U.S. symbols, historic landmarks, and all other things quintessentially American inspire patriotism and a sense of pride for our great nation. For a kid, there is no better vacation than a family road trip across the US to experience all that America has to offer. Exploring America is a great way for kids to learn about American history and to put them up close and personal with U.S. symbols and historic landmarks. This is a great way to combine a vacation with a fun and educational experience that puts a lot of emphasis on American history and a sense of our country’s origins. This is also a fantastic family bonding experience, a way to get in touch with American patriotism, and something to see, do, and learn instead of just sitting at home during summer vacation. The following article takes a look at some famous U.S. symbols and American landmarks and might just inspire you to head out on the open road with your family!

American Symbols

While America as a country may only be 235 years old, its majestic and captivating symbols have already gained worldwide status as symbols that stand for freedom and liberty. Some symbols like the bald eagle, the flag and the U.S. national anthem are recognized around the world. The bald eagle does not only look strong with its curved beak and its sharp eyes, but it is also the national bird of the U.S. America’s Founding Fathers were excited about comparing their new country to the Roman Republic, which also used eagle imagery in a significant way. The American Flag has 50 stars that stand for the U.S.’s 50 states, while the Flag’s 13 stripes stand for the 13 colonies that defied the British Crown. The Star-Spangled Banner is the U.S.’s national anthem, and its words come from Francis Scott Key’s 1814 poem that described the bombing of Fort McHenry by the Brits. During a road trip, parents can find no better place than to put kids in direct touch with the Star-Spangled Banner than by taking them to a baseball game.

American People

A big part of America’s history has also been the famous and exceptional Americans who have contributed to making the country’s history rich and memorable. Famous American people have been as integral to the history of America as its famous symbols and landmarks. One of the best places to start with famous Americans is the list of famous presidents, some of whom have had a huge impact on the course of the country and really changed its direction. Abraham Lincoln—whom kids can easily identify by his beard—was the first Republican president, and he is credited (as is the Republican Party) with ending slavery through his leadership in the Civil War. Other famous American people are not necessarily people per se, but more like personifications or symbols of America. In the case of Uncle Sam, for instance, Uncle Sam is not a real person, but is represented in pictures as an old, stern man who personifies the U.S. government; Uncle Sam has been used to recruit for the military.
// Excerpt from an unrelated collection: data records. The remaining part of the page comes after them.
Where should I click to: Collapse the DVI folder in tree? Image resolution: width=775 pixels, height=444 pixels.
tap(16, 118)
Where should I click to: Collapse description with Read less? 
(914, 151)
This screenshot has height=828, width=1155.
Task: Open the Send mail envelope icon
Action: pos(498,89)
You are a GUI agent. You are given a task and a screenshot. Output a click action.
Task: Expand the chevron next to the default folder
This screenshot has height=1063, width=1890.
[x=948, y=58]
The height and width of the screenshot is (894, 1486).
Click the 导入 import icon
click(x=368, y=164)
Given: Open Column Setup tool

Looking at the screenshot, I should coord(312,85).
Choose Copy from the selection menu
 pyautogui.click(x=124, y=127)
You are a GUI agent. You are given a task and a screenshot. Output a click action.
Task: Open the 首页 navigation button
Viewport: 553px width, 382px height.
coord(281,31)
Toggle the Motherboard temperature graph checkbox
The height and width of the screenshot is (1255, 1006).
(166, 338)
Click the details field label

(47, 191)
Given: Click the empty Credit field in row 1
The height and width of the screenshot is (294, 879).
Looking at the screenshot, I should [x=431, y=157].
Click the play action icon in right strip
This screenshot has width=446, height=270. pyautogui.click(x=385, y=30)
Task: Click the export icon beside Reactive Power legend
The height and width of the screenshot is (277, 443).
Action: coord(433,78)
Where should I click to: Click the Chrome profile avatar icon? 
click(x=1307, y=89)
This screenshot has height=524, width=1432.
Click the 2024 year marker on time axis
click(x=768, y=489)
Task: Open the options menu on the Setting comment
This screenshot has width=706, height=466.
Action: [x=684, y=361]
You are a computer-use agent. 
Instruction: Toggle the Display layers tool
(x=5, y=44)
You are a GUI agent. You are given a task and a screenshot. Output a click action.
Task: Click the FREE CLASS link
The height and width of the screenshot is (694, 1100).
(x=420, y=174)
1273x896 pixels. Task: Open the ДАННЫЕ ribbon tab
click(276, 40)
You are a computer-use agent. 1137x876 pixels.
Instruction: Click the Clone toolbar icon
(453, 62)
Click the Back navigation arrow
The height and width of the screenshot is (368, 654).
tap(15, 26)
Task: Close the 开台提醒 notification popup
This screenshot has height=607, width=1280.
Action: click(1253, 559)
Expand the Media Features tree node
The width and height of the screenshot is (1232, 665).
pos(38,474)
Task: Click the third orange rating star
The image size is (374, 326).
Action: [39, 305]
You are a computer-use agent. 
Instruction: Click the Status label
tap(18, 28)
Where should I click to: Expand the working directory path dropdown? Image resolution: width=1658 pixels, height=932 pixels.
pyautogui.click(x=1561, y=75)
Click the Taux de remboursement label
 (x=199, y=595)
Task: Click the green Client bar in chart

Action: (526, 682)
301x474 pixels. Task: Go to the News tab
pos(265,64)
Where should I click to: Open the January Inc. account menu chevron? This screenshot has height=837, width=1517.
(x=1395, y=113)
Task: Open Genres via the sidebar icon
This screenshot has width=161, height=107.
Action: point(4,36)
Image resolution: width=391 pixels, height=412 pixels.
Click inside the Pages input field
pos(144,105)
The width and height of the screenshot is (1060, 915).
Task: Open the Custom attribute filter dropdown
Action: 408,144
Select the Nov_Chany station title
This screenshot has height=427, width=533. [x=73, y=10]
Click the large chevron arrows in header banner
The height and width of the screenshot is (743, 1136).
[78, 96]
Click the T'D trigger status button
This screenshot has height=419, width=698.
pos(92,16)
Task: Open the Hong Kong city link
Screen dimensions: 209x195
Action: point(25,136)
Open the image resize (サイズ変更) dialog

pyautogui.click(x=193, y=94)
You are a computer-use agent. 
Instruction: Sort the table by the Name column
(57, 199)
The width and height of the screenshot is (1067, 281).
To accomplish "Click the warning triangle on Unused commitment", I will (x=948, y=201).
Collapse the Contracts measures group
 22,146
American Places and Landmark

In a country with a huge surface area like America has (3.79 million square miles), there will be a lot of space for a whole bunch of neat landmarks. Famous and impressive American landmarks appear all over the country and in many states, which makes a road trip the perfect way to see all neat sights. Take Mount Rushmore (actually Mount Rushmore National Memorial), which is found as far north as South Dakota, is not only a world-famous tourist attraction, but it also is an ideal way to combine a history lesson with an impressive sight to see. The mountain features a sculpture of four U.S. presidents carved right into the granite rock face: Abraham Lincoln, George Washington, Theodore Roosevelt and Thomas Jefferson. Of course, the most famous landmark has to be the White House, which is located in Washington, D.C., and it is the seat of power for the whole country, if not for the entire free world. Another appealing U.S. landmark to view during a road trip is the famous Golden Gate Bridge out in the West Coast city of San Francisco, which is one of the longest suspension bridges in the U.S. and has been called one of the most photographed bridges on the planet.